#### What this task involves
Show each line of the records below where the word "arrow" occurs.

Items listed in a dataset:
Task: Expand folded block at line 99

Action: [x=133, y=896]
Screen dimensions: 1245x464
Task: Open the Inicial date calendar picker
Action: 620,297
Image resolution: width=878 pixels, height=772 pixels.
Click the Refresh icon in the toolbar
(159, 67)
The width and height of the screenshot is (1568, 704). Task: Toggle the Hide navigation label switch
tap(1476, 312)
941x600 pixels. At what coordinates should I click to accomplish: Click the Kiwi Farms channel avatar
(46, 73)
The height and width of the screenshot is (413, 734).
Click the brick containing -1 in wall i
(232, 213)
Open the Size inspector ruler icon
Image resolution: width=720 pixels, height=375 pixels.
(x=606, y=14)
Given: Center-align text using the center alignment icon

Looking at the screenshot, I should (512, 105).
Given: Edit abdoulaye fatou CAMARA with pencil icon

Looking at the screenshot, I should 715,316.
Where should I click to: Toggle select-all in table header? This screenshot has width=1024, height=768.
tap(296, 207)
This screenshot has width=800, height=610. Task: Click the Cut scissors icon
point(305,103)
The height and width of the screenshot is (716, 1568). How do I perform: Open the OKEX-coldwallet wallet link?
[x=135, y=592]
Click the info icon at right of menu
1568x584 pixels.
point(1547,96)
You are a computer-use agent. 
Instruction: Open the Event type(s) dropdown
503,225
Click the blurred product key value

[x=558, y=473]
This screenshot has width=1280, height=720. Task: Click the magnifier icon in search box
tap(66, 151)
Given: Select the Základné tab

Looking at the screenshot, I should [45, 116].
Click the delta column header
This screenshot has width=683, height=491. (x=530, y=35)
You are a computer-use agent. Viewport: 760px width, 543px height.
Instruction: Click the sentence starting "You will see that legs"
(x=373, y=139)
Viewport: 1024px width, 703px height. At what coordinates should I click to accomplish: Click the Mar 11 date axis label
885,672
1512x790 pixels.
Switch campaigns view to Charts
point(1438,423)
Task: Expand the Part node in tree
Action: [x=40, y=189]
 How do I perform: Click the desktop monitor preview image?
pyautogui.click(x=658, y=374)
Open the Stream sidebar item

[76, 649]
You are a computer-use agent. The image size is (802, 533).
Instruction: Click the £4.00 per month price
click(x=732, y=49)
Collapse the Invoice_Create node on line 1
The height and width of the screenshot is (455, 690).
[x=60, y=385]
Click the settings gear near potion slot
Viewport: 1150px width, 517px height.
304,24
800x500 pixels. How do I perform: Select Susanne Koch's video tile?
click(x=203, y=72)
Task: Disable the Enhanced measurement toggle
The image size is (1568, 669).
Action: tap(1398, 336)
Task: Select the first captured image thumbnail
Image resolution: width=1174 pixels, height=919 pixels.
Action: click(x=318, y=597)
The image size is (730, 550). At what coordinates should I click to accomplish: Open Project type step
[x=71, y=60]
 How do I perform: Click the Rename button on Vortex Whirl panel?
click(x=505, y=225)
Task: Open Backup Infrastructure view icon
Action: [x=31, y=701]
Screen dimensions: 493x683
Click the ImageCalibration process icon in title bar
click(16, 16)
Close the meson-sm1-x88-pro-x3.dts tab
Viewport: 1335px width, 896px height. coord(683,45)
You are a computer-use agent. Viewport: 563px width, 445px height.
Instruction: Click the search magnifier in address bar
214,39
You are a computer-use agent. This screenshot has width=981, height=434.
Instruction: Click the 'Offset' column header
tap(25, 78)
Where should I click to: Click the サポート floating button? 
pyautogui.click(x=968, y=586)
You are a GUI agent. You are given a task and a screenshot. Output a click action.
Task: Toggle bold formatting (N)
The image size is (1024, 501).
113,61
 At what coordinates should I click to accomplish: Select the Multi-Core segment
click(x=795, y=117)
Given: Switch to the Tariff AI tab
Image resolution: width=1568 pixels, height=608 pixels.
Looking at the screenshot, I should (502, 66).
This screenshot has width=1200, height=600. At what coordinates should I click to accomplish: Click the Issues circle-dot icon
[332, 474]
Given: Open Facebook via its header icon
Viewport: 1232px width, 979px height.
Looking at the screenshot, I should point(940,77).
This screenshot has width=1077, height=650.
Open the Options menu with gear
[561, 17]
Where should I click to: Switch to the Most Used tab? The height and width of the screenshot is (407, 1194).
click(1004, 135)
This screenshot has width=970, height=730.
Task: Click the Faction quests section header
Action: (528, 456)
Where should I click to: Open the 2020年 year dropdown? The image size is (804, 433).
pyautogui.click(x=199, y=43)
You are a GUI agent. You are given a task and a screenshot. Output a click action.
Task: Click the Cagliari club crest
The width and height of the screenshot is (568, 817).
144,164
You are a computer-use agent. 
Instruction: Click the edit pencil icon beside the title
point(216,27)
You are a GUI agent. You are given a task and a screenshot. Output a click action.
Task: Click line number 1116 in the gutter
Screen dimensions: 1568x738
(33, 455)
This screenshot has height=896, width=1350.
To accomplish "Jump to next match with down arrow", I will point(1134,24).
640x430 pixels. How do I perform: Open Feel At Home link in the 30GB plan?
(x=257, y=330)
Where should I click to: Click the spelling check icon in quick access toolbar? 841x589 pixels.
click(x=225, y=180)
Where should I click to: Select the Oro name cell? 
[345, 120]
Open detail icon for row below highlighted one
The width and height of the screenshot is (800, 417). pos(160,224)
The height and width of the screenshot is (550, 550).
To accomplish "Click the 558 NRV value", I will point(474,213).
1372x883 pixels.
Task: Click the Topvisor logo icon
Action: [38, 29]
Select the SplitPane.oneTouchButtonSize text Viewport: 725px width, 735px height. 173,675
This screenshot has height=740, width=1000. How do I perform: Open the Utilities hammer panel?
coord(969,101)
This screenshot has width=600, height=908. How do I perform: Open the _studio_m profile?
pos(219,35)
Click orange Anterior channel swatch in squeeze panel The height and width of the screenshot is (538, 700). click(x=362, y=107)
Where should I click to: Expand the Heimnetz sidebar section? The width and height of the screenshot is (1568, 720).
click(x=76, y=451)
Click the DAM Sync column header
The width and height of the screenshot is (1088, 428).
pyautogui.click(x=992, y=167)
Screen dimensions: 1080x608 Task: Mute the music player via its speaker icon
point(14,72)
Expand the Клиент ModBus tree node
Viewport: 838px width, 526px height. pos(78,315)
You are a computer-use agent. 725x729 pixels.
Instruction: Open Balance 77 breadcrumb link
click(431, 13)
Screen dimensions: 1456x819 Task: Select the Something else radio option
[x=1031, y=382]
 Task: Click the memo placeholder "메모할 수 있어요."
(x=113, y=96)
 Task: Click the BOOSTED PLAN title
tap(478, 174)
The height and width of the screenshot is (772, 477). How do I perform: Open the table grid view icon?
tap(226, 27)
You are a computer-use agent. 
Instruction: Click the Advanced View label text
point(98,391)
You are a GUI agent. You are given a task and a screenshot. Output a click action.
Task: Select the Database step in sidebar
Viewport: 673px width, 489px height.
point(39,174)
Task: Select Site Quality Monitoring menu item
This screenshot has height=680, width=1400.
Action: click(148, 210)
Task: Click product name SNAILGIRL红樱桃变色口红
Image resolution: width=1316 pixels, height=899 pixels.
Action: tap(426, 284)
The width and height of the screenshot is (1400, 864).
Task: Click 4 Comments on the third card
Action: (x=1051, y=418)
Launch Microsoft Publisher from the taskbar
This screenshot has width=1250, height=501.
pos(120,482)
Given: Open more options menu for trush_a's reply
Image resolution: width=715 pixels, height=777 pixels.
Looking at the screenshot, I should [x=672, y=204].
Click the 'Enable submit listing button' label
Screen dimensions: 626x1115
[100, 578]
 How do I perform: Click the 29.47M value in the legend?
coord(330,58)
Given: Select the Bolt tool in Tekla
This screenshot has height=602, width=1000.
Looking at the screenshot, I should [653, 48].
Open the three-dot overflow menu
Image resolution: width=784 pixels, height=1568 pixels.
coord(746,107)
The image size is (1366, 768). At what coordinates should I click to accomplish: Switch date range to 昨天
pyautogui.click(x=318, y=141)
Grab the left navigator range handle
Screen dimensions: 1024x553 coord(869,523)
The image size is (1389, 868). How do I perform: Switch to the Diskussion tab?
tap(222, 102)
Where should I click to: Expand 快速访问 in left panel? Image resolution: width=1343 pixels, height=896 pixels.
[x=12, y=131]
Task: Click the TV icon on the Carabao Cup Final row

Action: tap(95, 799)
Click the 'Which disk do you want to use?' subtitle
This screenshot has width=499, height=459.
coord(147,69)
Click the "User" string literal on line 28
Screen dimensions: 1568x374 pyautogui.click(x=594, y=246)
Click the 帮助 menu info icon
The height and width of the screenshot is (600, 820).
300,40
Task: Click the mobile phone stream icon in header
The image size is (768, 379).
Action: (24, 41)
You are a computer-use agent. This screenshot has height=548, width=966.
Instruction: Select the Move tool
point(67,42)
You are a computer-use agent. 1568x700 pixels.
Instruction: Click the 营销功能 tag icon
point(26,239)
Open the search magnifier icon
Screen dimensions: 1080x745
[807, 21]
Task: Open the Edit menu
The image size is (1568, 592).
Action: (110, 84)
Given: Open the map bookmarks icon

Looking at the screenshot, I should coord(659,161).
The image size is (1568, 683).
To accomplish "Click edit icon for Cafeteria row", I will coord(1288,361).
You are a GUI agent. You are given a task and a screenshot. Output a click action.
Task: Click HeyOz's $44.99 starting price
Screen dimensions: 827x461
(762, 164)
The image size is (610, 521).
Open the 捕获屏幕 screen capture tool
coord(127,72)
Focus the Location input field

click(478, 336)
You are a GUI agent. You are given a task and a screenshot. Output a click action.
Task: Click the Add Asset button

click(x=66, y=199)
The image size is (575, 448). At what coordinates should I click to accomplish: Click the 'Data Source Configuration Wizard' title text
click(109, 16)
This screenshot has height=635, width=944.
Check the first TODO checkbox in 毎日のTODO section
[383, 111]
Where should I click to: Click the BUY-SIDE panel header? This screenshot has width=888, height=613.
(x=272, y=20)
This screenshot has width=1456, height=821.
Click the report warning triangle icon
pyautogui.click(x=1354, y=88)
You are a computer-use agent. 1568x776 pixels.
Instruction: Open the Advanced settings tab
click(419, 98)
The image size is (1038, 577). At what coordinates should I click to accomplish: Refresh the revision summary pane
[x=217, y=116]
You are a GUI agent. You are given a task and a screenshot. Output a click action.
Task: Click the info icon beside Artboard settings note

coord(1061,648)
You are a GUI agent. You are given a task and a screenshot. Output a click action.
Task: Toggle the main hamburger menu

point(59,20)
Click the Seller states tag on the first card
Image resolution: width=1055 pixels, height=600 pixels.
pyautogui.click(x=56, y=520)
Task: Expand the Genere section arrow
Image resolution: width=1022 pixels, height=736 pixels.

#### Solution
To accomplish "Jump to next match with down arrow", I will point(1134,24).
Task: Expand the Genere section arrow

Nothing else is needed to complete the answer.